Input records
_ _ _ _ _

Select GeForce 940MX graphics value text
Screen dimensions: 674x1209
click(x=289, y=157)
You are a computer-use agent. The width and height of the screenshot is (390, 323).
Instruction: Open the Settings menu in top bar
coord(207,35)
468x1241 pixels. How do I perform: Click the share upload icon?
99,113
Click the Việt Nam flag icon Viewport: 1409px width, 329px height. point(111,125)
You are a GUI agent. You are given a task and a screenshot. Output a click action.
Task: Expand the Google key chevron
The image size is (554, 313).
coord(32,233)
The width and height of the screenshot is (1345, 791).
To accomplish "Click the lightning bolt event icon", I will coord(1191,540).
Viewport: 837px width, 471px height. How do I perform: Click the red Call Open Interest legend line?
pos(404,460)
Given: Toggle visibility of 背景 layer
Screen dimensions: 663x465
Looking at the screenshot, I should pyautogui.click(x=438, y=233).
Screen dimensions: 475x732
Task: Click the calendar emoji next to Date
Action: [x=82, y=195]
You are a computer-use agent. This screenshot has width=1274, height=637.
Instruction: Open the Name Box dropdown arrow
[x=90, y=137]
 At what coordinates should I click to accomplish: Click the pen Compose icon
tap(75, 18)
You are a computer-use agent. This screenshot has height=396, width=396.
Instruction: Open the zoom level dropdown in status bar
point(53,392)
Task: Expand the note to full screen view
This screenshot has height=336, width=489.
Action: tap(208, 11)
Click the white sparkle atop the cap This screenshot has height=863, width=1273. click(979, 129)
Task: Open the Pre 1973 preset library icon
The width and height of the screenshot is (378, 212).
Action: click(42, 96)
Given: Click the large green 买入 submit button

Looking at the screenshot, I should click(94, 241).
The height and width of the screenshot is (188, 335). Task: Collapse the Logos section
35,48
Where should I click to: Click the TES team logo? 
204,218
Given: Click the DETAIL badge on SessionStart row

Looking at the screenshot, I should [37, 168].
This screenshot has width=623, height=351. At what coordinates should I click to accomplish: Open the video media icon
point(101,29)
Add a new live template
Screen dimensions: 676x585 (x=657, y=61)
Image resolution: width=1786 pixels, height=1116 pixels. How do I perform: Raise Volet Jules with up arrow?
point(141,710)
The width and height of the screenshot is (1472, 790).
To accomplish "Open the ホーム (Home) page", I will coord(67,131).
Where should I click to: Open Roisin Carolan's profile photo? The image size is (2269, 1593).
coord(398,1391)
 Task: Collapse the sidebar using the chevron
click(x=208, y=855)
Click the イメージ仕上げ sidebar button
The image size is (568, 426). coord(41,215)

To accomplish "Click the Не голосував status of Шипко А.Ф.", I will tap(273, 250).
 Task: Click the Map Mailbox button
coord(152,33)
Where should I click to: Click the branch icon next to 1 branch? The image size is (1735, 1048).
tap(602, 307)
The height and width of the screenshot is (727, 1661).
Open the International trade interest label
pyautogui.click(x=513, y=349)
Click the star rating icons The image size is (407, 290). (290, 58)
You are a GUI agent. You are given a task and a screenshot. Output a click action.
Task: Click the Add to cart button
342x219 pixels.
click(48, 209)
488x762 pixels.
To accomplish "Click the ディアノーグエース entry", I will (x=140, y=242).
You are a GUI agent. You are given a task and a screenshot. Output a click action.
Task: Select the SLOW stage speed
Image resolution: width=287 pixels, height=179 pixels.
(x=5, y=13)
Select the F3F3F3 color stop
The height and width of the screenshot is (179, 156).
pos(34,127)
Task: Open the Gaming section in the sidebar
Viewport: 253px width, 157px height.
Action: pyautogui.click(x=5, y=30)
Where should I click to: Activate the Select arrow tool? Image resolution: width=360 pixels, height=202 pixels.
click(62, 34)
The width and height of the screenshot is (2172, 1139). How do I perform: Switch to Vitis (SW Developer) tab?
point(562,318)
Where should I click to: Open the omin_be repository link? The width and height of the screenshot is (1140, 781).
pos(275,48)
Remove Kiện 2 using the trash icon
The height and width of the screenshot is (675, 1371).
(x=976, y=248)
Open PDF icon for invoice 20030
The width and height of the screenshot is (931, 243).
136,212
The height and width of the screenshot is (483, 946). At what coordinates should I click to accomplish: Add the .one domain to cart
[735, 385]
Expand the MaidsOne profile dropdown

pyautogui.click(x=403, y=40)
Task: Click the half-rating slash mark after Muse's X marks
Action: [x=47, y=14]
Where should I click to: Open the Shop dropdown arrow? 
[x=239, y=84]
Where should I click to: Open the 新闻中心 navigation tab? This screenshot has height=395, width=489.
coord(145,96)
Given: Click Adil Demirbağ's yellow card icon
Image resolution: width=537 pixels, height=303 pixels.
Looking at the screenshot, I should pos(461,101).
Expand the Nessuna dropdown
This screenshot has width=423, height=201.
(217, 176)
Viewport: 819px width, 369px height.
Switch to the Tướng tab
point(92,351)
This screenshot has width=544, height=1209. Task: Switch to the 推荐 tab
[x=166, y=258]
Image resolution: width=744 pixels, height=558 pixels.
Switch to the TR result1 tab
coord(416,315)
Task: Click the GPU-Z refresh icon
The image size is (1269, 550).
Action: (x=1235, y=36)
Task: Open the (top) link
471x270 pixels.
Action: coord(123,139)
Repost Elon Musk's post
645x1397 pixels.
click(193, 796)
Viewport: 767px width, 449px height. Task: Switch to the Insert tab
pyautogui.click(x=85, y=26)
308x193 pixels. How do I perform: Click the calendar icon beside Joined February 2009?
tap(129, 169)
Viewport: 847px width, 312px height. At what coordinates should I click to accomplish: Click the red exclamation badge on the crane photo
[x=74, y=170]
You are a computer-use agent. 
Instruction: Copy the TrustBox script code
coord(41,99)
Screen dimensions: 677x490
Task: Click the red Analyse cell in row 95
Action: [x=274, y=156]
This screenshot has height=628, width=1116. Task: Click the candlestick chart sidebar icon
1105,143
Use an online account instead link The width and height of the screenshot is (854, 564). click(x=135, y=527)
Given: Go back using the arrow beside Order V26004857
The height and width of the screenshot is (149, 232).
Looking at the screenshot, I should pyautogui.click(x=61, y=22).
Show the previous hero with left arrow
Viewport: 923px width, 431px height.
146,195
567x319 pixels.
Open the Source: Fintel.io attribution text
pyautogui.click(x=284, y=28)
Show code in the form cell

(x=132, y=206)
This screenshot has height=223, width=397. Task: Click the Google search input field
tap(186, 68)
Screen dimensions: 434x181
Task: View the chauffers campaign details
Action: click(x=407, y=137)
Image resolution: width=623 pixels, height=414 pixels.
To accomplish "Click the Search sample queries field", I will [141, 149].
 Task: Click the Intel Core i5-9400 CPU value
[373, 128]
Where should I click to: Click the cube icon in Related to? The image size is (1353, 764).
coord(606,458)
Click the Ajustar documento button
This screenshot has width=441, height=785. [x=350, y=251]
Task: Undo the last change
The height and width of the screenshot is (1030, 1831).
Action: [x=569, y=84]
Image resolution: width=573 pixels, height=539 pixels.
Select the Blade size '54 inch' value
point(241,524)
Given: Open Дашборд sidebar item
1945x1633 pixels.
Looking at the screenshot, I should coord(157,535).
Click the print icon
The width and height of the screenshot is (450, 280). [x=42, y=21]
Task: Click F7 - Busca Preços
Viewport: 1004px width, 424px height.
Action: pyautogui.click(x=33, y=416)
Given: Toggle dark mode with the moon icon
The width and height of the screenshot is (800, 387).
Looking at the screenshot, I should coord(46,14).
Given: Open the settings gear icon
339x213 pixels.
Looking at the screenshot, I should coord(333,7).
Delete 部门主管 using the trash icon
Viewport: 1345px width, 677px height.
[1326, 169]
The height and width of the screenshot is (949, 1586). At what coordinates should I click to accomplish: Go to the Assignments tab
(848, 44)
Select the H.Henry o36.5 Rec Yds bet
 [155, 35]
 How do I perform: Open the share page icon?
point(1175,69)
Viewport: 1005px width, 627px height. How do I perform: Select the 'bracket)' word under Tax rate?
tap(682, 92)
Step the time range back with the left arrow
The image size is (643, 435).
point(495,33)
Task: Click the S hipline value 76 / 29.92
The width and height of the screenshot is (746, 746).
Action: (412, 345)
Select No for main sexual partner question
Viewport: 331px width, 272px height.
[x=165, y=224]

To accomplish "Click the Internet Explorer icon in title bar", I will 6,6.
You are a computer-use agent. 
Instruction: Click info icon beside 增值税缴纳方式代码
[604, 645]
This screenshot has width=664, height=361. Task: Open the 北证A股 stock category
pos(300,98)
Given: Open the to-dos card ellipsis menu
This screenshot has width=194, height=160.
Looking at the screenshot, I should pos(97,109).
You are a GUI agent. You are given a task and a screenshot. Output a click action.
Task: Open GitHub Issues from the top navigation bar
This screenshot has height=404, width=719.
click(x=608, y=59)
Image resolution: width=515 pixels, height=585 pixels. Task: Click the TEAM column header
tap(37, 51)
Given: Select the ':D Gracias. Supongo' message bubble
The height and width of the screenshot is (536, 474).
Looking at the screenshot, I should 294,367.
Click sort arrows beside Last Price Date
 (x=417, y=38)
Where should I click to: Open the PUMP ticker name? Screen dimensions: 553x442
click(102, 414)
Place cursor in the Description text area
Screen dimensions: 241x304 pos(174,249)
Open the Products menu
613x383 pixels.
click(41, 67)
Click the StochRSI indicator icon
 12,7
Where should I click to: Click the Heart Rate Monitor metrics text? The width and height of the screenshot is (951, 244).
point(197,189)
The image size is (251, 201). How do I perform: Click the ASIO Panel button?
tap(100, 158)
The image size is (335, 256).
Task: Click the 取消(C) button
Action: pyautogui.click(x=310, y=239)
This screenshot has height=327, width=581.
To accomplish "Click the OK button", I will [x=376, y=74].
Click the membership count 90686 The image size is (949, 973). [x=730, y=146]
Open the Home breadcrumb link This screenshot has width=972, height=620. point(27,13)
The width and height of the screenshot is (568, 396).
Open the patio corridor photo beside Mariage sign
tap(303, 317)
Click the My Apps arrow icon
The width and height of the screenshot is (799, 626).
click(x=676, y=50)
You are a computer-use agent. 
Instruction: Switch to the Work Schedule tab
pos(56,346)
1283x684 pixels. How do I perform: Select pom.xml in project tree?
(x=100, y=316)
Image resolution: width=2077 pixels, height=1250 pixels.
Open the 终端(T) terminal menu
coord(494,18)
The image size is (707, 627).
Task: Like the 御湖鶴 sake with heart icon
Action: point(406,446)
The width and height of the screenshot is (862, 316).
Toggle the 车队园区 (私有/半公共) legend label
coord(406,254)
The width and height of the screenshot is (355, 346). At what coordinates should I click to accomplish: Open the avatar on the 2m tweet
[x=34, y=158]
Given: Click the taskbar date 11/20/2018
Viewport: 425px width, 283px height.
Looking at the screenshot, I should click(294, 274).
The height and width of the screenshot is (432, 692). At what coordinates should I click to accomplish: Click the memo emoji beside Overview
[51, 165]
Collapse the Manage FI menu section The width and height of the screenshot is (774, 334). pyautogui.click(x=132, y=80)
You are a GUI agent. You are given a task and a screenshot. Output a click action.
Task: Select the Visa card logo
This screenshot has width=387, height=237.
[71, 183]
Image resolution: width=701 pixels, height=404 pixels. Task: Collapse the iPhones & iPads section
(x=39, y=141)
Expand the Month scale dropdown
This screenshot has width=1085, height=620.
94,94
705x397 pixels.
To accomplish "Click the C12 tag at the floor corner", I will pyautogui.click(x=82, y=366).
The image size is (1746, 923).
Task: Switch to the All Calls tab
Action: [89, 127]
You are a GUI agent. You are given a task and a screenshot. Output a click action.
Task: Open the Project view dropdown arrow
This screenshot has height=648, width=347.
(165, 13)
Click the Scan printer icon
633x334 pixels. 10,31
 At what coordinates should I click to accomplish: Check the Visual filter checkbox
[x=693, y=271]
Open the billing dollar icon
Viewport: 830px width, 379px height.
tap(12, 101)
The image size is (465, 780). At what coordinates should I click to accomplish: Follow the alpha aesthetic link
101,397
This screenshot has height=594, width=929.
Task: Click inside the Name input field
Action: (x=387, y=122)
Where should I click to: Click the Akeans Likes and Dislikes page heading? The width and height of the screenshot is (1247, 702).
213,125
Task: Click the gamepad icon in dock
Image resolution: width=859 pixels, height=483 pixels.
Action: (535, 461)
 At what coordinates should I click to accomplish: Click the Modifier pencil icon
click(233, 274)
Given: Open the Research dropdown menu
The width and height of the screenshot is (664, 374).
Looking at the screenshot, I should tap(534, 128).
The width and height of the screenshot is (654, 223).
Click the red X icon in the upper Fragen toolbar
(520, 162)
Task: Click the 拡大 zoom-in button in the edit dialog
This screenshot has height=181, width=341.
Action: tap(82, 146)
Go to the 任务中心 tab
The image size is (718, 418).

_ _ _ _ _

What you should do
Reproduce the lines of the listing starting at the line containing "Use an online" and ending at the line containing "coord(606,458)". Rename "search input field" to "search box" and leave everything else in those lines unchanged.

Answer to the problem
Use an online account instead link The width and height of the screenshot is (854, 564). click(x=135, y=527)
Given: Go back using the arrow beside Order V26004857
The height and width of the screenshot is (149, 232).
Looking at the screenshot, I should pyautogui.click(x=61, y=22).
Show the previous hero with left arrow
Viewport: 923px width, 431px height.
146,195
567x319 pixels.
Open the Source: Fintel.io attribution text
pyautogui.click(x=284, y=28)
Show code in the form cell

(x=132, y=206)
This screenshot has height=223, width=397. Task: Click the Google search box
tap(186, 68)
Screen dimensions: 434x181
Task: View the chauffers campaign details
Action: click(x=407, y=137)
Image resolution: width=623 pixels, height=414 pixels.
To accomplish "Click the Search sample queries field", I will [141, 149].
 Task: Click the Intel Core i5-9400 CPU value
[373, 128]
Where should I click to: Click the cube icon in Related to? The image size is (1353, 764).
coord(606,458)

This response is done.